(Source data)
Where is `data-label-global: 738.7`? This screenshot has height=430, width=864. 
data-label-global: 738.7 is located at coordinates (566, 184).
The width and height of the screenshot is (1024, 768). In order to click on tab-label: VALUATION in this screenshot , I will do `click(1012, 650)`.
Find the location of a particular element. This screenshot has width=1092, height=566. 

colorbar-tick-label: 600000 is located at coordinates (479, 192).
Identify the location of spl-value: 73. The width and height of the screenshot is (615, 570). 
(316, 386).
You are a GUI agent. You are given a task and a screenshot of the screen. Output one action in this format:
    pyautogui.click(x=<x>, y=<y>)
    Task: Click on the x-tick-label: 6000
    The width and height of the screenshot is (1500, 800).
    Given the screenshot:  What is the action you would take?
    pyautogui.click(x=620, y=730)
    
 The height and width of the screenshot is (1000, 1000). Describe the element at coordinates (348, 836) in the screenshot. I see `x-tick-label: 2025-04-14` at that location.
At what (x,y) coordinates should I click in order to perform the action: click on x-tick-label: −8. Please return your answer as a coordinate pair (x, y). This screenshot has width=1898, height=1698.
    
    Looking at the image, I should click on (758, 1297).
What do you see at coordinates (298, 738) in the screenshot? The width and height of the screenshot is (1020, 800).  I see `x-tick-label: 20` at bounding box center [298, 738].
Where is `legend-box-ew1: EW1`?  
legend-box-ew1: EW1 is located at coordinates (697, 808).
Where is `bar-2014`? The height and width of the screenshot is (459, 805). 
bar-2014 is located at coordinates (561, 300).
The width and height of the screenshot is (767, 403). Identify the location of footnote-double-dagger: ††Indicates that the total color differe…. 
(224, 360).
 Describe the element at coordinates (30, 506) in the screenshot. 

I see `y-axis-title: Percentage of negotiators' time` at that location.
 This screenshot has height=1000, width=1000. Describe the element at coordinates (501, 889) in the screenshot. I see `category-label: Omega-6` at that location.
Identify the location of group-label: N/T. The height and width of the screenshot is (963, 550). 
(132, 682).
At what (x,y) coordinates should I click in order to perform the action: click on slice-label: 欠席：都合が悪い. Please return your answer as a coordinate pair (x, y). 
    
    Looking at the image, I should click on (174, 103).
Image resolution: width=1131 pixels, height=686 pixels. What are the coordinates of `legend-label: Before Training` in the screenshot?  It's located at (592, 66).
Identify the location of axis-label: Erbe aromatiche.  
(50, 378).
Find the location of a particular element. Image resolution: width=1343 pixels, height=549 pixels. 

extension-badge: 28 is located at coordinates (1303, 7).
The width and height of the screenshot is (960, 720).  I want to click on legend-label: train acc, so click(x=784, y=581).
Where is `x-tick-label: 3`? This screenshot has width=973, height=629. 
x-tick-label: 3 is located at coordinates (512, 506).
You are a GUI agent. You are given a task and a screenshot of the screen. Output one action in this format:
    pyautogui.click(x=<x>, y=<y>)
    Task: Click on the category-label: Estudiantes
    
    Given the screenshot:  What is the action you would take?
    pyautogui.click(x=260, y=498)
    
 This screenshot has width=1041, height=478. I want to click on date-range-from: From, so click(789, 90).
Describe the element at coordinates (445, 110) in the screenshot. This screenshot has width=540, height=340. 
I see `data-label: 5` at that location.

*BRIEF*.
Rewrite the records above so that every occurrence of "Identify the location of" becomes "Locate", with nothing else changed.

*ANSWER SPACE*.
Where is `data-label-global: 738.7`? This screenshot has height=430, width=864. 
data-label-global: 738.7 is located at coordinates (566, 184).
The width and height of the screenshot is (1024, 768). In order to click on tab-label: VALUATION in this screenshot , I will do `click(1012, 650)`.
Find the location of a particular element. This screenshot has width=1092, height=566. 

colorbar-tick-label: 600000 is located at coordinates (479, 192).
Locate spl-value: 73. The width and height of the screenshot is (615, 570). 
(316, 386).
You are a GUI agent. You are given a task and a screenshot of the screen. Output one action in this format:
    pyautogui.click(x=<x>, y=<y>)
    Task: Click on the x-tick-label: 6000
    The width and height of the screenshot is (1500, 800).
    Given the screenshot:  What is the action you would take?
    pyautogui.click(x=620, y=730)
    
 The height and width of the screenshot is (1000, 1000). Describe the element at coordinates (348, 836) in the screenshot. I see `x-tick-label: 2025-04-14` at that location.
At what (x,y) coordinates should I click in order to perform the action: click on x-tick-label: −8. Please return your answer as a coordinate pair (x, y). This screenshot has width=1898, height=1698.
    
    Looking at the image, I should click on (758, 1297).
What do you see at coordinates (298, 738) in the screenshot? The width and height of the screenshot is (1020, 800).  I see `x-tick-label: 20` at bounding box center [298, 738].
Where is `legend-box-ew1: EW1`?  
legend-box-ew1: EW1 is located at coordinates (697, 808).
Where is `bar-2014`? The height and width of the screenshot is (459, 805). 
bar-2014 is located at coordinates (561, 300).
The width and height of the screenshot is (767, 403). Locate footnote-double-dagger: ††Indicates that the total color differe…. 
(224, 360).
 Describe the element at coordinates (30, 506) in the screenshot. 

I see `y-axis-title: Percentage of negotiators' time` at that location.
 This screenshot has height=1000, width=1000. Describe the element at coordinates (501, 889) in the screenshot. I see `category-label: Omega-6` at that location.
Locate group-label: N/T. The height and width of the screenshot is (963, 550). 
(132, 682).
At what (x,y) coordinates should I click in order to perform the action: click on slice-label: 欠席：都合が悪い. Please return your answer as a coordinate pair (x, y). 
    
    Looking at the image, I should click on (174, 103).
Image resolution: width=1131 pixels, height=686 pixels. What are the coordinates of `legend-label: Before Training` in the screenshot?  It's located at (592, 66).
Locate axis-label: Erbe aromatiche.  
(50, 378).
Find the location of a particular element. Image resolution: width=1343 pixels, height=549 pixels. 

extension-badge: 28 is located at coordinates (1303, 7).
The width and height of the screenshot is (960, 720).  I want to click on legend-label: train acc, so click(x=784, y=581).
Where is `x-tick-label: 3`? This screenshot has width=973, height=629. 
x-tick-label: 3 is located at coordinates (512, 506).
You are a GUI agent. You are given a task and a screenshot of the screen. Output one action in this format:
    pyautogui.click(x=<x>, y=<y>)
    Task: Click on the category-label: Estudiantes
    
    Given the screenshot:  What is the action you would take?
    pyautogui.click(x=260, y=498)
    
 This screenshot has width=1041, height=478. I want to click on date-range-from: From, so click(789, 90).
Describe the element at coordinates (445, 110) in the screenshot. This screenshot has width=540, height=340. 
I see `data-label: 5` at that location.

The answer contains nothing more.